Probably Ray's most famous book was Fahrenheit 451, but he wrote lots of other books too, and I have read almost all of them. Ray almost single-handedly founded the school of what has become known as Hard-SF. The term "science fiction" has fallen out of fashion, replaced by "speculative fiction", which term begs the question, "As opposed to what other sort of fiction?" By its very nature, fiction is speculative, but on this momentous day, I am not here to quibble, but to sing the praises due to a man who changed my life, a man who shall be missed.
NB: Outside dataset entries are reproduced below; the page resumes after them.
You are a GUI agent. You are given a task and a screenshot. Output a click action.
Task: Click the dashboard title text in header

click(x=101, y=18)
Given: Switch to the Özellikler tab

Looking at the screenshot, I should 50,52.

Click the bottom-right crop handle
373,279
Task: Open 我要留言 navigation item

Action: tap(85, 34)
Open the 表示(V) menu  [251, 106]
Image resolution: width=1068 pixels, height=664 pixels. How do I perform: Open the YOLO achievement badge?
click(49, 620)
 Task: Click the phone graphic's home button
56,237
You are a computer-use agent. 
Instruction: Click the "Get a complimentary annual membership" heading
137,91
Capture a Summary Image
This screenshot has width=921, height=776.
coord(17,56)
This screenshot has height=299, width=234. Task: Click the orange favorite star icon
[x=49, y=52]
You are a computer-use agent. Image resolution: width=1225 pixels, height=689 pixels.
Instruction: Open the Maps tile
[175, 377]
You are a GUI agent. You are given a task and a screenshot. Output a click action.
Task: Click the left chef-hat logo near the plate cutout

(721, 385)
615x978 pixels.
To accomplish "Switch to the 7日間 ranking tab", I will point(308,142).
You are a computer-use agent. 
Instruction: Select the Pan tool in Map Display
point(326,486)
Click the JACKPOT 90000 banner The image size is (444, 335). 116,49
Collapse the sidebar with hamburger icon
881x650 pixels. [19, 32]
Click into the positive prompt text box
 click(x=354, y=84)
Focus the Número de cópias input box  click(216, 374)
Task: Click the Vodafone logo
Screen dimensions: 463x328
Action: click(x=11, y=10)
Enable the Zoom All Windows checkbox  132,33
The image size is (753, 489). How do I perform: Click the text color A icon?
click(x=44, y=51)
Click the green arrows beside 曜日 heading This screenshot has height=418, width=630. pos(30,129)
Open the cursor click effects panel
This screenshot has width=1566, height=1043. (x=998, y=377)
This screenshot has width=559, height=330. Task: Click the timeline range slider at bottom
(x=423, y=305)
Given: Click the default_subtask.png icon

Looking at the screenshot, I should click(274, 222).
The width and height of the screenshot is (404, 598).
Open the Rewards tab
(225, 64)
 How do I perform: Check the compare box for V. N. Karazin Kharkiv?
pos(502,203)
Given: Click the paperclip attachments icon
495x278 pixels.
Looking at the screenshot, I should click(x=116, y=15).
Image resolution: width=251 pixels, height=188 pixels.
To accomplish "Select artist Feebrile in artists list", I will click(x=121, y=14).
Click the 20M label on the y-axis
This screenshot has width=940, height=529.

Fahrenheit 451 was probably the first dystopian SF novel, and it also became a pretty good movie. He lived to the ripe old age of 91, and wrote hundreds of novels. Since his peak, SF has taken another turn, and is currently less about science than dystopia. Recently I attended an event held at the Toronto Public Library's central branch, in which our two most famous SF authors spoke. The star, whose first work of non-fiction was the occasion, was William Gibson, and the co-star was Robert J. Sawyer. We like to think of them both as Canadians, although technically Mr. Gibson was born in the USA. But he has lived here since the early days of Rochdale College, so I think that we're entitled to call him one of our own. Gibson is probably most well-known for Neuromancer, but its dystopian take owes a lot to Fahrenheit 451. And as he said that evening in the Toronto Public Library (I'm paraphrasing), "I've never written anything pessimistic. Look around! Darfur, Rwanda, Nigeria, Sarajevo, North Korea... Nothing I've written comes even close. I'm an Optimist!"
Ray, you shall be missed!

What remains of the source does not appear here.